É bem por isso que o orgulho, para Descartes, é o oposto da generosidade, isso significa que ele recobre todas as formas de apercepção inadequada de si mesmo: “todos os que concebem boa opinião de si mesmos por alguma outra causa, qualquer que ela possa ser, não tem uma verdadeira generosidade, mas apenas um orgulho”. 4 O orgulho consiste não somente em estimar a si mesmo em função dos bens exteriores que se possui, mas em se estimar a si mesmo tanto mais quanto mais raros sejam esses bens e mais singularizantes para aqueles que os possuem, sendo estes bens “costumeiramente tão mais estimados quanto menos pessoas sejam os seus possuidores”. 5 Descartes recusa, portanto, toda concepção do eu em que se pretenda fazê-lo consistir no que singulariza um indivíduo em relação aos outros. Caracterizar o eu por sua singularidade não pode ser senão o sinal de um desconhecimento daquilo que nós somos: “são os que se conhecem menos, que mais estão sujeitos a se orgulhar e a se humilhar mais do que devem”. 6

Na generosidade, portanto, se alcança apenas um sujeito idêntico de um indivíduo a outro, e que designa sob essas relações o ego: tudo se passa como se a concepção cartesiana do generoso sofresse deficiências comparáveis àquelas da reflexão sobre o ego e sua problemática individuação. Observa-se, no caso do generoso, como no caso do ego, a mesma ausência de todo princípio de individuação.

Como se sabe, a metafísica cartesiana não fornece os meios para pensar a distinção entre os espíritos. A individuação do ego permanece problemática por causa do critério cartesiano de distinção substancial, e de seu horizonte primeiro de elaboração (aquele da distinção entre duas substâncias de natureza diferente: o ego e a res extensa). O critério da distinção de substâncias reside na distinção das essências. Duas coisas são distintas substancialmente na medida em que têm essências que nada têm em comum, de tal modo que não haja nenhuma conexão entre elas. Isso permite estabelecer que o corpo e a alma são substancialmente distintos, mas põe um problema, em contrapartida, quando se trata de distinguir duas substâncias de mesma natureza, como duas almas, dois sujeitos pensantes. Descartes, no entanto, não propõe nenhum outro meio para distinguir substâncias de mesma natureza. Ele se contenta, em certo sentido, em afirmar a pertinência de seu critério de distinção substancial nesse horizonte da distinção entre duas substâncias de mesma natureza, como o atesta o artigo 60 da primeira parte dos Princípios da Filosofia. 7 A metafísica cartesiana não nos dá, portanto, os meios de discernir a individualidade de uma substância de certa natureza.

Resta que o que pode parecer como deficiência da doutrina cartesiana do ponto de vista da metafísica, da qual Espinosa notadamente tirará as lições da proposição 5 da primeira parte da Ética, 8 se explica, ao contrário, de um modo totalmente diferente no horizonte da antropologia: o eu do generoso não é singular, se se entende por isso que ele teria características totalmente singulares, precisamente porque o que torna o eu autêntico, não alienado àquilo que não depende dele e àquilo que não é ele, não é precisamente algo singular. Perguntar por um princípio de individuação para o generoso já é deixar escapar o eu autêntico que discerne a generosidade, pois já é, num certo sentido, “materializá-lo”.

- **Tarefa escrita**
Segundo o texto sobre Descartes e a generosidade, explique por que o critério cartesiano de distinção substancial não permite distinguir duas almas.

- **Dados fornecidos**
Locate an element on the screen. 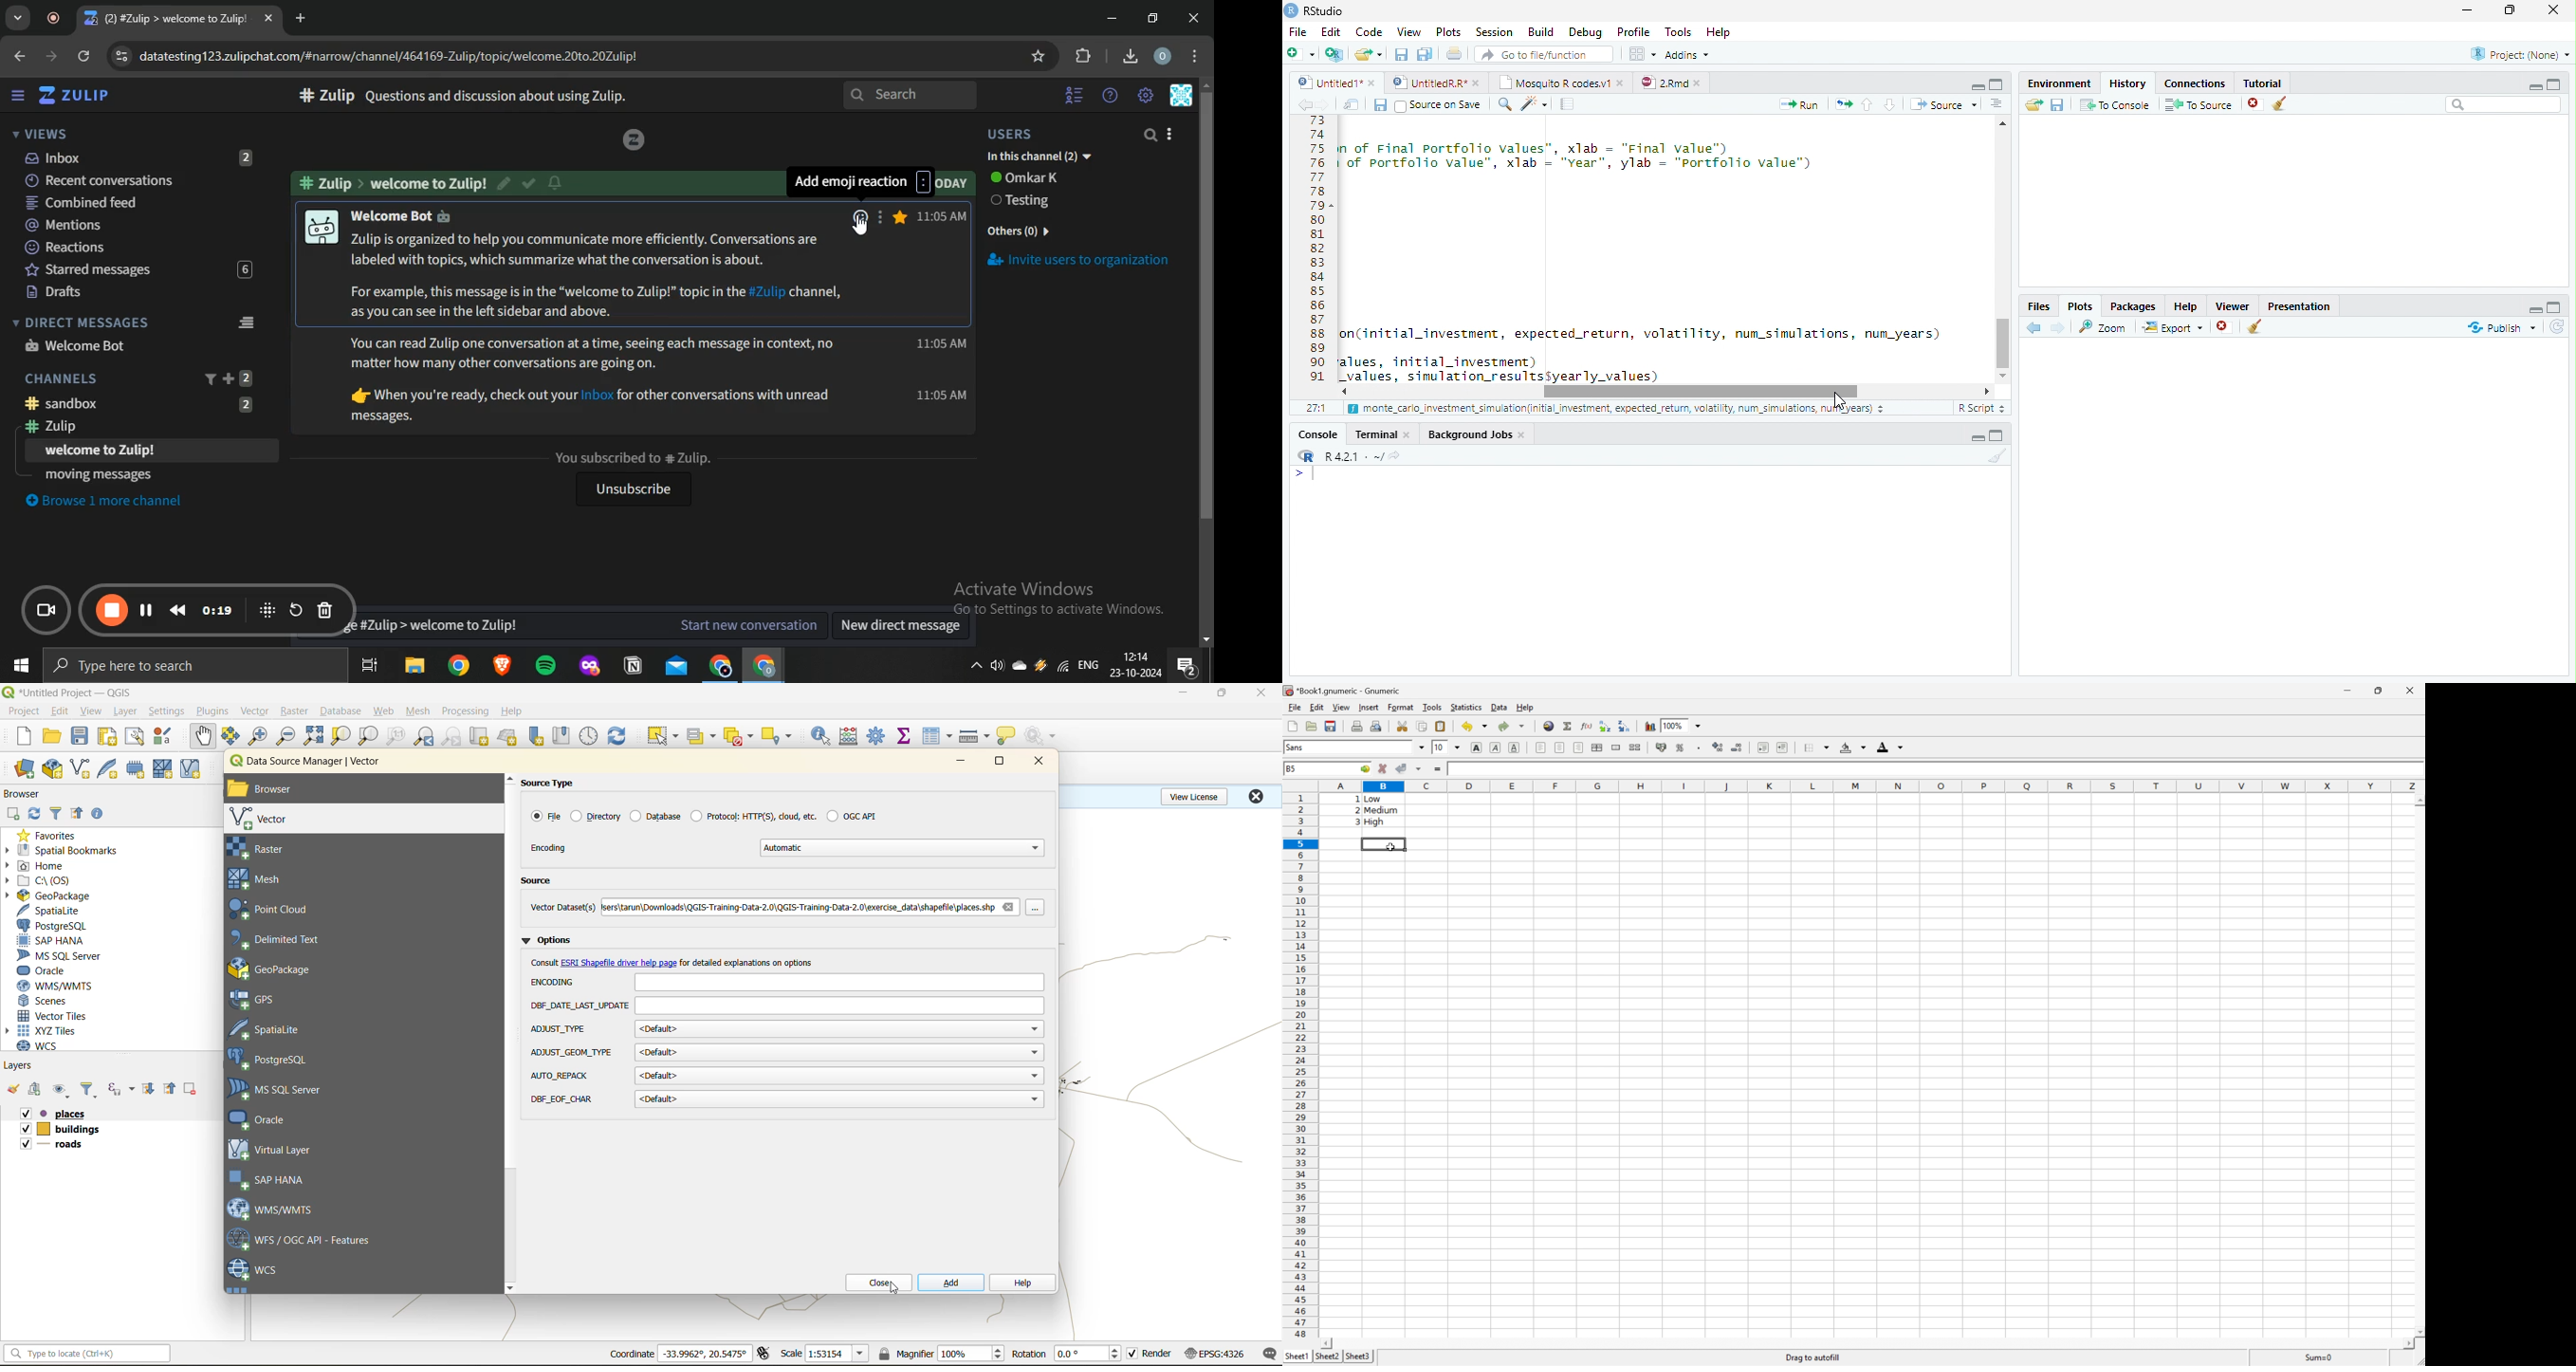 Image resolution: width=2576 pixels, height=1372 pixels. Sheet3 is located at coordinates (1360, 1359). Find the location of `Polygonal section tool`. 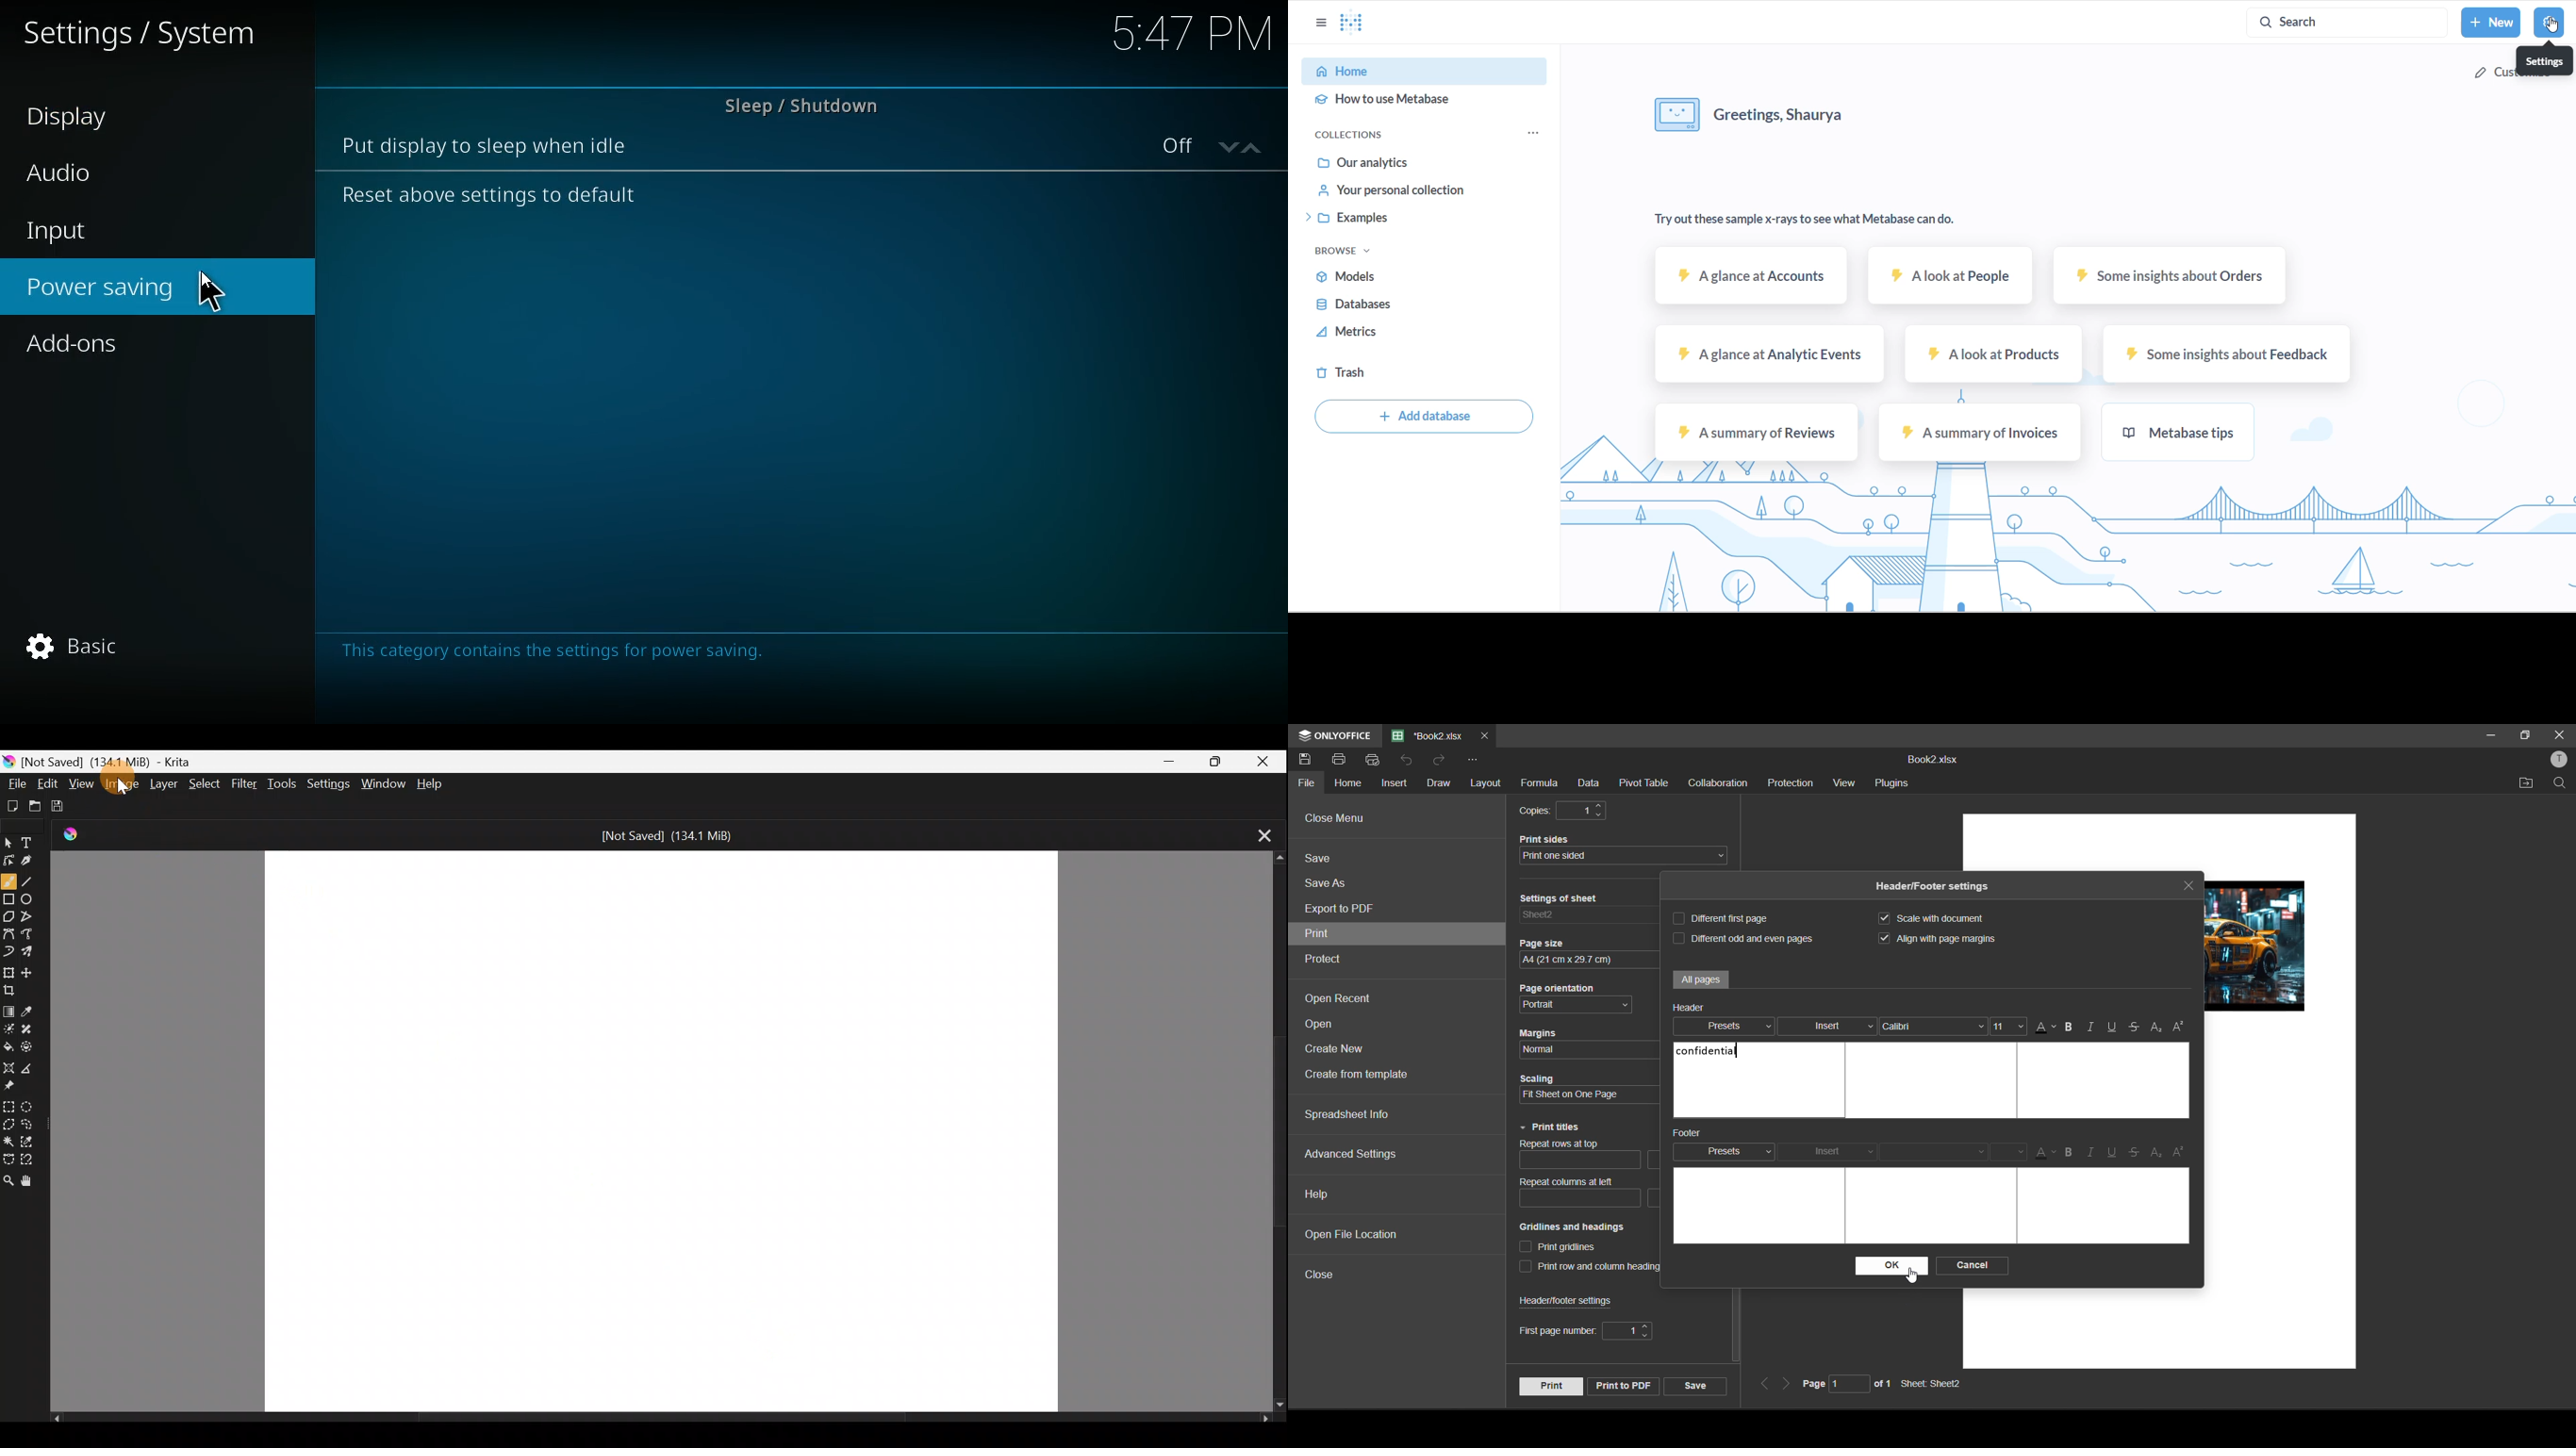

- **Resposta escrita**
Por esse critério, duas coisas só são substancialmente distintas quando suas essências nada têm em comum, sem nenhuma conexão entre elas. Isso basta para separar o corpo e a alma, que são de naturezas diferentes. Duas almas, porém, são substâncias de mesma natureza, e Descartes não propõe nenhum outro meio para distinguir substâncias assim.